Carbohydrates burn cleanly. In fact the name “carbo- hydrate” basically means “carbon (dioxide) and water,” which is what plants make carbs out of, and which is all the waste product one is left with when one’s body uses them as fuel. During the first few weeks of the Atkins Diet, the so-called “induction” phase, a person is forced to live off so much grease that, lacking the preferred fuel–carbohydrates–their body goes into starvation mode.
In biochemistry class, doctors learn that fat “burns in the flame of carbohydrate.” When one is eating enough carbohydrates, fat can be completely broken down as well. But when one’s body runs out of carb fuel to burn, its only choice is to burn fat inefficiently using a pathway that produces toxic byproducts like acetone and other so-called “ketones.” The acetone escapes through the lungs–giving Atkins followers what one weight-loss expert calls “rotten-apple breath”[91]–and the other ketones have to be excreted by the kidneys. We burn fat all the time; it’s only when we are carbohydrate deficient and have to burn fat ineffectively that we go into what’s called a state of ketosis, defined as having so much acetone in our blood it noticeably spills out into our lungs or so many other ketones they spill out into our urine.
To wash these toxic waste products out of our system our body uses a lot of water.

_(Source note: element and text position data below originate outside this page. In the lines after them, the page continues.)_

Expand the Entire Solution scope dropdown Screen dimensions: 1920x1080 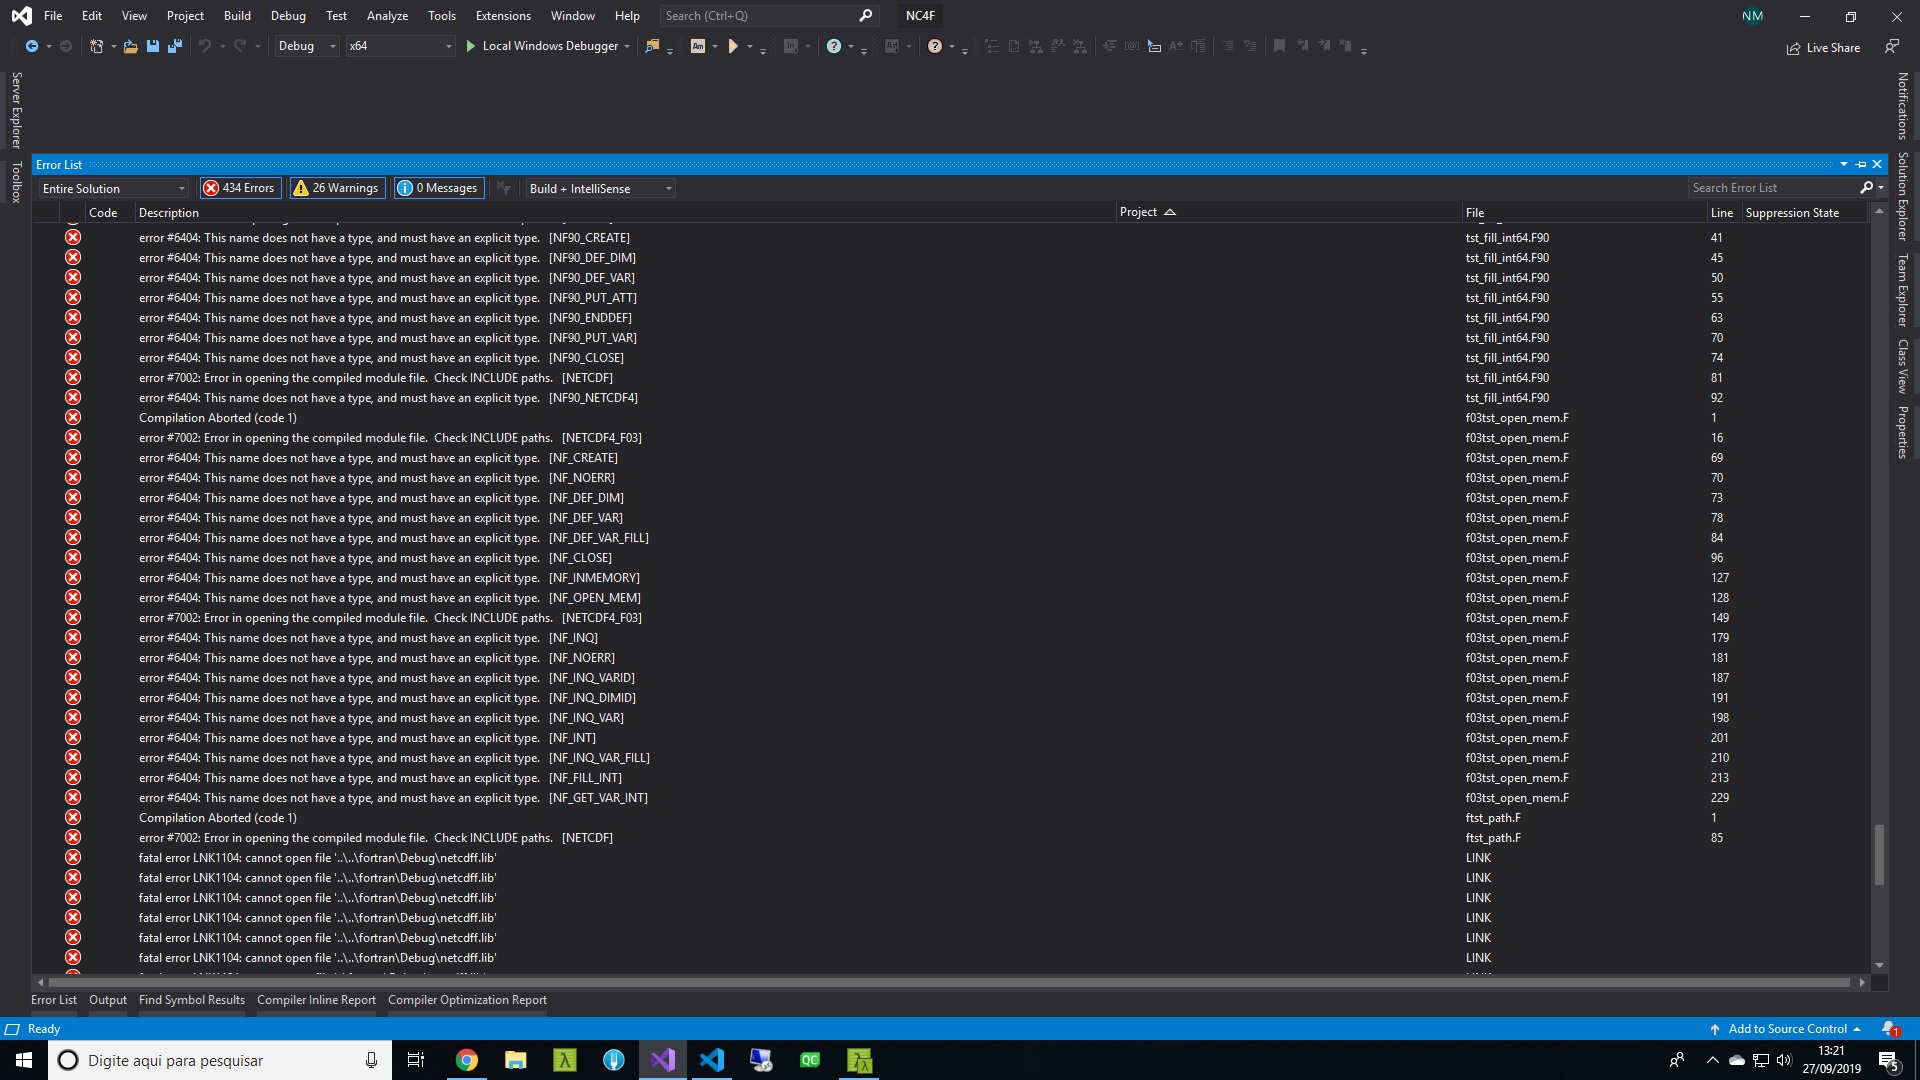[x=114, y=188]
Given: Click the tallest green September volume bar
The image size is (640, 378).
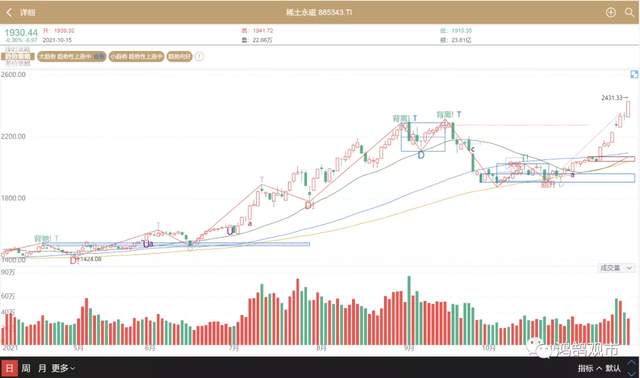Looking at the screenshot, I should (x=409, y=310).
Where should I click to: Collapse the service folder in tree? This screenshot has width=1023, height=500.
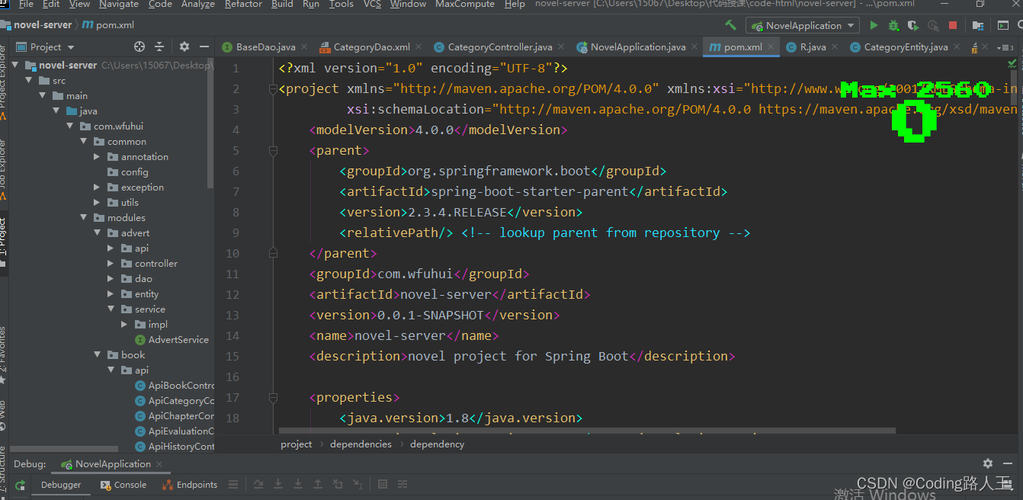[x=112, y=310]
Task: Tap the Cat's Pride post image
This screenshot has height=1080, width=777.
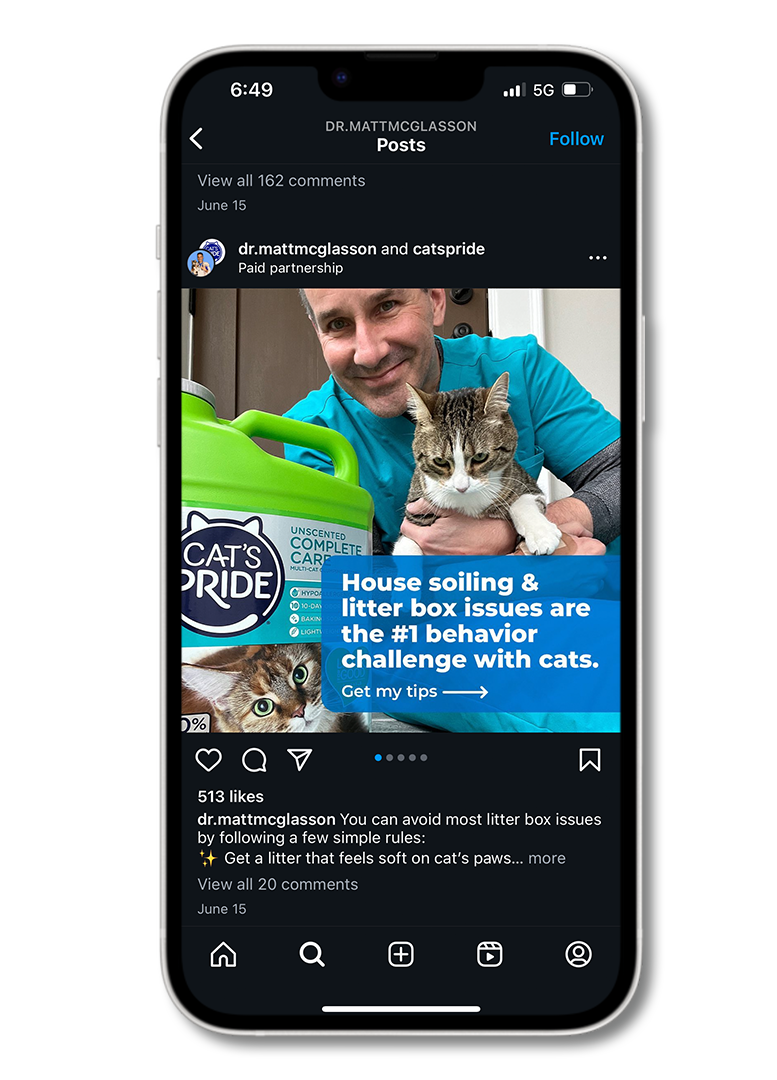Action: click(x=401, y=510)
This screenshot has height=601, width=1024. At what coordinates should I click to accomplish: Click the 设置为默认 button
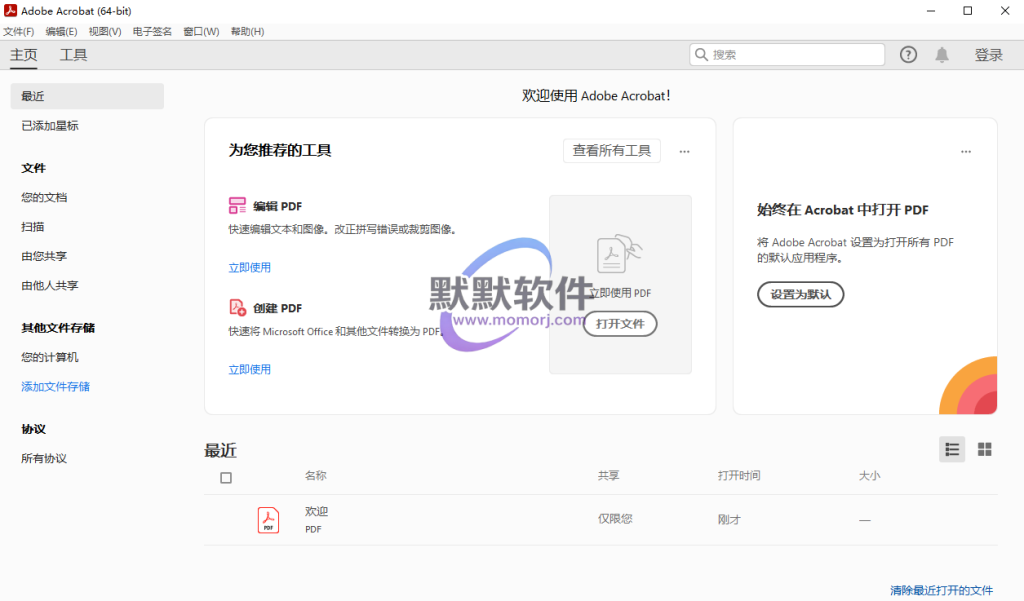[800, 294]
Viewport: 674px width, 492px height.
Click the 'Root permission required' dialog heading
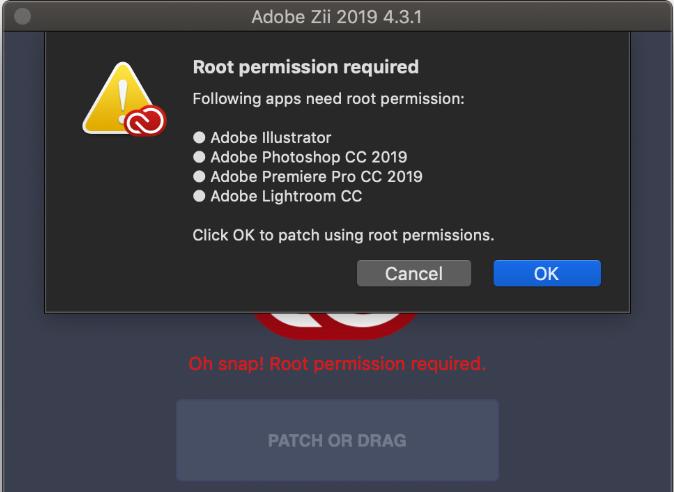[306, 67]
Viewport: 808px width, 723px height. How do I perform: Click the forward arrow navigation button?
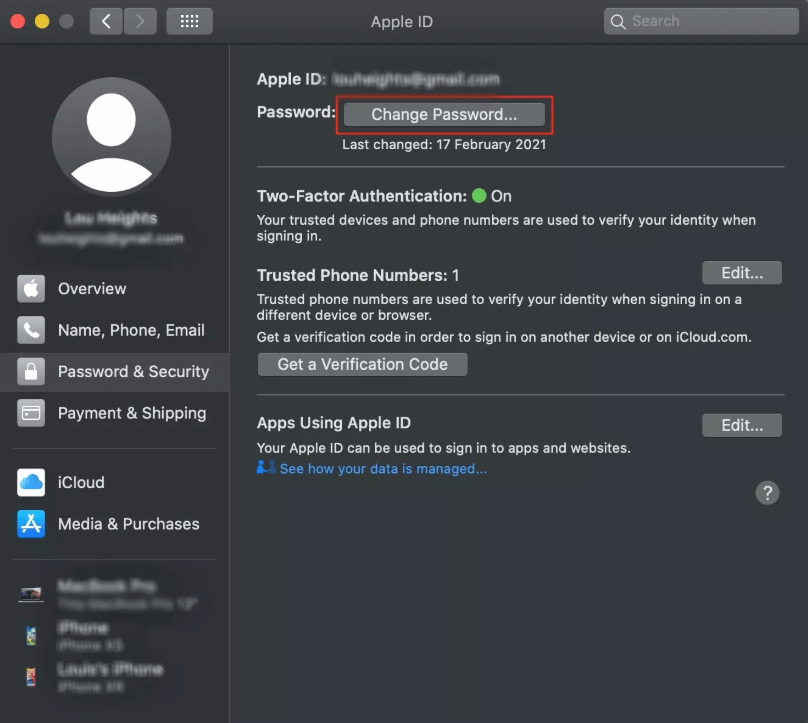[140, 21]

The diuretic effect of low carb diets can result in people losing a gallon of water in pounds the first week.[92] This precipitous early weight loss encourages dieters to continue the diet even though they have lost mostly water weight[93] and the state of ketosis may be making them nauseous or worse.[94] If one wanted to try to lose water weight, sweating it away in a sauna may be a more healthful way.
The Director of Yale University’s Center for Eating and Weight Disorders explains the miracle formula used by diet books to become bestsellers for over a century now: “easy, rapid weight loss; the opportunity to eat your favorite foods and some scientific ‘breakthrough’ that usually doesn’t exist.”[95] The rapid loss of initial water weight seen particularly on low carb diets has an additional sales benefit. By the time people gain back the weight, they may have already told all their friends to buy the book, and the cycle continues. This has been used to explain why low carb diets have been such “cash cows” for publishers over the last 140 years.[96] As one weight loss expert notes, “Rapid water loss is the $33-billion diet gimmick.”[97]